Given information below:

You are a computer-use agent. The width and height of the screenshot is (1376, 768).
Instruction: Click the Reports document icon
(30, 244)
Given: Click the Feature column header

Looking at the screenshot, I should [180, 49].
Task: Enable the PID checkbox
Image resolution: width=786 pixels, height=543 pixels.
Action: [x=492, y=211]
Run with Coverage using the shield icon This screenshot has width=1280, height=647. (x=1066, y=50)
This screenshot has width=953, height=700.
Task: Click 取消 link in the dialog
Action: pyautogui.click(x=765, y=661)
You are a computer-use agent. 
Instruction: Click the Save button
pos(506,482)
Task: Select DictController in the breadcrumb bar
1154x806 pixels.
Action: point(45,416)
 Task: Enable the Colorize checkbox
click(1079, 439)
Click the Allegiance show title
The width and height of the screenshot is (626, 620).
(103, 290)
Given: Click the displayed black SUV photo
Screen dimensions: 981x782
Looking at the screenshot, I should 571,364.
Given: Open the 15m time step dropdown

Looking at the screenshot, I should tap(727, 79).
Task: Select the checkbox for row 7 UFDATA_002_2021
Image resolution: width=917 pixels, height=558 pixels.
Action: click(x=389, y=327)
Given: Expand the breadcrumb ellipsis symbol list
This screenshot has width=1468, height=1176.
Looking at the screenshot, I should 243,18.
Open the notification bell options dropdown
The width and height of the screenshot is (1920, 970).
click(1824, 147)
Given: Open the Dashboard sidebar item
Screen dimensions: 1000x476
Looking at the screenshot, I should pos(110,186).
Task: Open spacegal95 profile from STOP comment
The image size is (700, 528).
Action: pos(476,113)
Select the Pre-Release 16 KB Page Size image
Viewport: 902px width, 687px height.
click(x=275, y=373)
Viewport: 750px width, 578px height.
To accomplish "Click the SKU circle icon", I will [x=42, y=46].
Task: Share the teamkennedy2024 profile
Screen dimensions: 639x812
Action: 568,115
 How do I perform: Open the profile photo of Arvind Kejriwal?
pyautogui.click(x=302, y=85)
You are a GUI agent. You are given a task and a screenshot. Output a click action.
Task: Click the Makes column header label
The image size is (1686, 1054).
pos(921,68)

End of Given information.

• _Work instruction_
Reproduce only the lines running from the one with "Task: Enable the PID checkbox" through the final line of the listing above, both ends included.

• _Solution_
Task: Enable the PID checkbox
Image resolution: width=786 pixels, height=543 pixels.
Action: [x=492, y=211]
Run with Coverage using the shield icon This screenshot has width=1280, height=647. (x=1066, y=50)
This screenshot has width=953, height=700.
Task: Click 取消 link in the dialog
Action: pyautogui.click(x=765, y=661)
You are a computer-use agent. 
Instruction: Click the Save button
pos(506,482)
Task: Select DictController in the breadcrumb bar
1154x806 pixels.
Action: point(45,416)
 Task: Enable the Colorize checkbox
click(1079, 439)
Click the Allegiance show title
The width and height of the screenshot is (626, 620).
(103, 290)
Given: Click the displayed black SUV photo
Screen dimensions: 981x782
Looking at the screenshot, I should 571,364.
Given: Open the 15m time step dropdown

Looking at the screenshot, I should tap(727, 79).
Task: Select the checkbox for row 7 UFDATA_002_2021
Image resolution: width=917 pixels, height=558 pixels.
Action: click(x=389, y=327)
Given: Expand the breadcrumb ellipsis symbol list
This screenshot has width=1468, height=1176.
Looking at the screenshot, I should 243,18.
Open the notification bell options dropdown
The width and height of the screenshot is (1920, 970).
click(1824, 147)
Given: Open the Dashboard sidebar item
Screen dimensions: 1000x476
Looking at the screenshot, I should pos(110,186).
Task: Open spacegal95 profile from STOP comment
The image size is (700, 528).
Action: pos(476,113)
Select the Pre-Release 16 KB Page Size image
Viewport: 902px width, 687px height.
click(x=275, y=373)
Viewport: 750px width, 578px height.
To accomplish "Click the SKU circle icon", I will [x=42, y=46].
Task: Share the teamkennedy2024 profile
Screen dimensions: 639x812
Action: 568,115
 How do I perform: Open the profile photo of Arvind Kejriwal?
pyautogui.click(x=302, y=85)
You are a GUI agent. You are given a task and a screenshot. Output a click action.
Task: Click the Makes column header label
The image size is (1686, 1054).
pos(921,68)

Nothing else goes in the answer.